> _The problem_
Find "The image size is (217, 156)." in the data below; transcribe the line it appears on and each line after it, exactly, to the end, and nothing else.

(Beginning of Input data)

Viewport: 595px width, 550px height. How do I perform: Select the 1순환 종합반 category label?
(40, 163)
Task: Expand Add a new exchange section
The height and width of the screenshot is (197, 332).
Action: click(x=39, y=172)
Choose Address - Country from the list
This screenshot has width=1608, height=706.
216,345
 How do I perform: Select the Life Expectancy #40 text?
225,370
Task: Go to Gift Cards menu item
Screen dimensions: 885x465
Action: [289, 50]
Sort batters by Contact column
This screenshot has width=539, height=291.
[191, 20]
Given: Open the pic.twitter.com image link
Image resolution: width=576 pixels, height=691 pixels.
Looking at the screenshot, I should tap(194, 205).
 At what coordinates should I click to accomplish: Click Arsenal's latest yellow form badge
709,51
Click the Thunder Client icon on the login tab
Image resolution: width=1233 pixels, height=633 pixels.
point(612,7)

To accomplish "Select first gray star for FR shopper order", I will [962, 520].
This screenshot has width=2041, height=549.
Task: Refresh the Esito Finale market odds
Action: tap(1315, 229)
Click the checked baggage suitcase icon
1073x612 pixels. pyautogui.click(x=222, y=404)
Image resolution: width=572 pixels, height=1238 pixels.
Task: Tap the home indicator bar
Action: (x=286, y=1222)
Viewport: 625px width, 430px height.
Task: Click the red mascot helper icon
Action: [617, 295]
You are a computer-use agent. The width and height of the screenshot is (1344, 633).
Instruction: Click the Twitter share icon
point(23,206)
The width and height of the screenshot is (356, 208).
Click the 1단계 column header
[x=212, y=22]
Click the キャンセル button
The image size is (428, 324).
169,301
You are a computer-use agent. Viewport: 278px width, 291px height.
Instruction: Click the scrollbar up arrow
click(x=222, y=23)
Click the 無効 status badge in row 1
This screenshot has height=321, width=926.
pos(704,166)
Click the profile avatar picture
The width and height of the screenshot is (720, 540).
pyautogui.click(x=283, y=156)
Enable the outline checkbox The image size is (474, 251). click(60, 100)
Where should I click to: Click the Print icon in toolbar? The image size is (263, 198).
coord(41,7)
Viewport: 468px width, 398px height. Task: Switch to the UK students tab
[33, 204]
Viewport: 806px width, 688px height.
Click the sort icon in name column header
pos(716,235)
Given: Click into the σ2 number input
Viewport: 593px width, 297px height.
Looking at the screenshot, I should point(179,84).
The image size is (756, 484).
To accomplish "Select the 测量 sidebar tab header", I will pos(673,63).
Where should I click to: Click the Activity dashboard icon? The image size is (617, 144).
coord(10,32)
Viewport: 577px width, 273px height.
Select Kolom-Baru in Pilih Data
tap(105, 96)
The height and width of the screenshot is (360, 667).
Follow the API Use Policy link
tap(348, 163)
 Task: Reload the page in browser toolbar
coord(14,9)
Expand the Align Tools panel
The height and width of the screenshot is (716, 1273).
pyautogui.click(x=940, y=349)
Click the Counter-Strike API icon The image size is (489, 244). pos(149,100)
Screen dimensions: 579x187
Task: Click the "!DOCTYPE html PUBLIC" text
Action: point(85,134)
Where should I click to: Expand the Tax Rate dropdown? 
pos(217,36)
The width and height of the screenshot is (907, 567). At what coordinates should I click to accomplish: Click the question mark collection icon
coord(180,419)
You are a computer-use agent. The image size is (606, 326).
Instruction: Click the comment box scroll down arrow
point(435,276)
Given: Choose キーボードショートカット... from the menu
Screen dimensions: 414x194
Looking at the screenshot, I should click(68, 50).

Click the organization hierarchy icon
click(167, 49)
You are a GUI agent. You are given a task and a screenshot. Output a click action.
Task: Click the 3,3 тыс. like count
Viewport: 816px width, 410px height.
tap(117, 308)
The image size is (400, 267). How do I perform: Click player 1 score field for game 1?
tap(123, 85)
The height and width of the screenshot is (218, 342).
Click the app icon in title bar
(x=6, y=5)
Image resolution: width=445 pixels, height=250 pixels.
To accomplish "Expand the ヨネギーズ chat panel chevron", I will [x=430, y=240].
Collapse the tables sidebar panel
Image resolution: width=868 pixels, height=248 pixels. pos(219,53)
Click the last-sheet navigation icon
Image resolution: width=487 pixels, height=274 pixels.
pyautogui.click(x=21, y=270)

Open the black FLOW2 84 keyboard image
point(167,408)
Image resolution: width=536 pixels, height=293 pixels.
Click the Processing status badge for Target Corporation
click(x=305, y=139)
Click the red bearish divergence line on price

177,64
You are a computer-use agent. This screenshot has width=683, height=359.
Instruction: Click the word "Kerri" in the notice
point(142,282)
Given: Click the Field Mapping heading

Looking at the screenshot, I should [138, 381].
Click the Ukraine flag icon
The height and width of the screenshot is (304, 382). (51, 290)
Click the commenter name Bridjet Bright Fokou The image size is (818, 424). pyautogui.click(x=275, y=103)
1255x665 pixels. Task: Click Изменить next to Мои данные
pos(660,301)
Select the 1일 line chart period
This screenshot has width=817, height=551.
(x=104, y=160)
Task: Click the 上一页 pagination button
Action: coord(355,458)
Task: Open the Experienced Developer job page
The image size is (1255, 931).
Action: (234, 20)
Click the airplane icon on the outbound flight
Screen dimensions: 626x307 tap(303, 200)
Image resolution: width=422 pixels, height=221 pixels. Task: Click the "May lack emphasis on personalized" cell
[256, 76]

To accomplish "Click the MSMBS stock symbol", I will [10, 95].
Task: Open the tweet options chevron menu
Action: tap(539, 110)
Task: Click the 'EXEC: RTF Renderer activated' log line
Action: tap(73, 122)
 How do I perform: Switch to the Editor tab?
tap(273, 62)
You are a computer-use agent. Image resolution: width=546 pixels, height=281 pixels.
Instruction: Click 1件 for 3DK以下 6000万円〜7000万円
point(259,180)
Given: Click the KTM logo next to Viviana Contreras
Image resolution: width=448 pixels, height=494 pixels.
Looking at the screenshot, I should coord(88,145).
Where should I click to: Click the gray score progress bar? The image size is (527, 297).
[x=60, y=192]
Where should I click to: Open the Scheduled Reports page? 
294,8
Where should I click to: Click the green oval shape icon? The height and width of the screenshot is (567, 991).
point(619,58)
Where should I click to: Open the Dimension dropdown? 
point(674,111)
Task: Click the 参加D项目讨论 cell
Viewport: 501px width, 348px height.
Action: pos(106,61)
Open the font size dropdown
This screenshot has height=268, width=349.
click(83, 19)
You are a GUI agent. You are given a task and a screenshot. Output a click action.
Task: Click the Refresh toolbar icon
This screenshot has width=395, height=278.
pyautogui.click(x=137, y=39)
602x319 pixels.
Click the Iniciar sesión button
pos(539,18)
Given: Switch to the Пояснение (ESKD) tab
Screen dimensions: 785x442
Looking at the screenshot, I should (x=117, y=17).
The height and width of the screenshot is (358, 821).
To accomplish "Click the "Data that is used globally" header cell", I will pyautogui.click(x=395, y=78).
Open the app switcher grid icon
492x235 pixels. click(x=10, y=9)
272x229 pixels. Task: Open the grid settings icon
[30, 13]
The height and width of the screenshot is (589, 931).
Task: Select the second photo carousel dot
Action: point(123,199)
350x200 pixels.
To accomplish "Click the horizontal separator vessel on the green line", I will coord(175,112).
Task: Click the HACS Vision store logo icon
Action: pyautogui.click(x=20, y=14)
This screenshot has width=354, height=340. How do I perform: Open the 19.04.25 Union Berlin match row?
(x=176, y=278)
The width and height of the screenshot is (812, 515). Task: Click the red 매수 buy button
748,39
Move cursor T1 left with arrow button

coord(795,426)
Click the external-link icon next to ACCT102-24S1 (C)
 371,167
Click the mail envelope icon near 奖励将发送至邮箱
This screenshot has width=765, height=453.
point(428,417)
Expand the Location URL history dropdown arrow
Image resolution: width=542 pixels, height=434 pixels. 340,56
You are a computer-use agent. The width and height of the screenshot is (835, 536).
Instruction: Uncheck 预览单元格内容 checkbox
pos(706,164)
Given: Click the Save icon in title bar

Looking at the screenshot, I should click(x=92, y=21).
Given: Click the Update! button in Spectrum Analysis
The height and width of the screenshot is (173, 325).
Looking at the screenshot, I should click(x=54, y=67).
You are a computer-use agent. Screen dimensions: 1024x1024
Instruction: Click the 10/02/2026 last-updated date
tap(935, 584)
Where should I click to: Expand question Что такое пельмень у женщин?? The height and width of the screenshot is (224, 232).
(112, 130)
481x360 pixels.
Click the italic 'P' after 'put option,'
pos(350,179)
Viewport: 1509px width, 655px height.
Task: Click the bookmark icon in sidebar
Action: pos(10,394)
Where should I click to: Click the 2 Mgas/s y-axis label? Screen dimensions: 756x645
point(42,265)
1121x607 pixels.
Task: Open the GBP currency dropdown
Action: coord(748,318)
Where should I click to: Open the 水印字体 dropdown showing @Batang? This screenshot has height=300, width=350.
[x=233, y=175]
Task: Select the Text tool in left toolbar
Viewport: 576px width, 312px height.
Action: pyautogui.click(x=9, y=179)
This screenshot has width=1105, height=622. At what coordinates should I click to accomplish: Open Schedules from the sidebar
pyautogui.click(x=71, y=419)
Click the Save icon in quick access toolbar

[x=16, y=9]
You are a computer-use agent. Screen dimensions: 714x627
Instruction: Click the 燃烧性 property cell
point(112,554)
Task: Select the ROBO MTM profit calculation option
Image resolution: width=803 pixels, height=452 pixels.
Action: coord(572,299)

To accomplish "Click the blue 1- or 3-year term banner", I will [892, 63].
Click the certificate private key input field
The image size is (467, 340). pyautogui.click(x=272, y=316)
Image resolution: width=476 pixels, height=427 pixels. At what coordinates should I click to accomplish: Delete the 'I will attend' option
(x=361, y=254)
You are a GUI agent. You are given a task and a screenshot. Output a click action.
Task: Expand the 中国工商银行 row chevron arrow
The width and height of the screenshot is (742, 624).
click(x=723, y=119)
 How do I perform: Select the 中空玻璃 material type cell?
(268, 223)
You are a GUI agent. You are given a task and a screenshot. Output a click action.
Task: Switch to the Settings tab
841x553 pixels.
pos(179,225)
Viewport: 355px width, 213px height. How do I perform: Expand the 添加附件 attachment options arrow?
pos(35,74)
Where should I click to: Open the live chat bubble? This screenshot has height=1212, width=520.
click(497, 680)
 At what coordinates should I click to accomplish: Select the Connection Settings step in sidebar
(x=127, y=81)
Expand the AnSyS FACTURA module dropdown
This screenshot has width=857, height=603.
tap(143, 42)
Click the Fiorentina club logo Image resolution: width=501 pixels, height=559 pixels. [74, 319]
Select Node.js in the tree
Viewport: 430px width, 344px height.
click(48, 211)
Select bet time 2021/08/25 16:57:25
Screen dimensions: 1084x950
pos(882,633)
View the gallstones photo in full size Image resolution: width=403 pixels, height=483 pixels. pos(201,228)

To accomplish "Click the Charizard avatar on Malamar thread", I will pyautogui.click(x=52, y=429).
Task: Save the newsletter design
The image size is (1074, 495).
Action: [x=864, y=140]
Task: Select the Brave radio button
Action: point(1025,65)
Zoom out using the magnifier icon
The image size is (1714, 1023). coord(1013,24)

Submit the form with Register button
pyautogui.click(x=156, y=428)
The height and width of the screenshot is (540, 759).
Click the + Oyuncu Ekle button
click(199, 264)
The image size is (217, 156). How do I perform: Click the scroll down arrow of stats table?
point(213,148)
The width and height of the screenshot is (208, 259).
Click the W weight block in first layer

(End of Input data)

> _Written answer_
The image size is (217, 156). How do I perform: Click the scroll down arrow of stats table?
point(213,148)
The width and height of the screenshot is (208, 259).
Click the W weight block in first layer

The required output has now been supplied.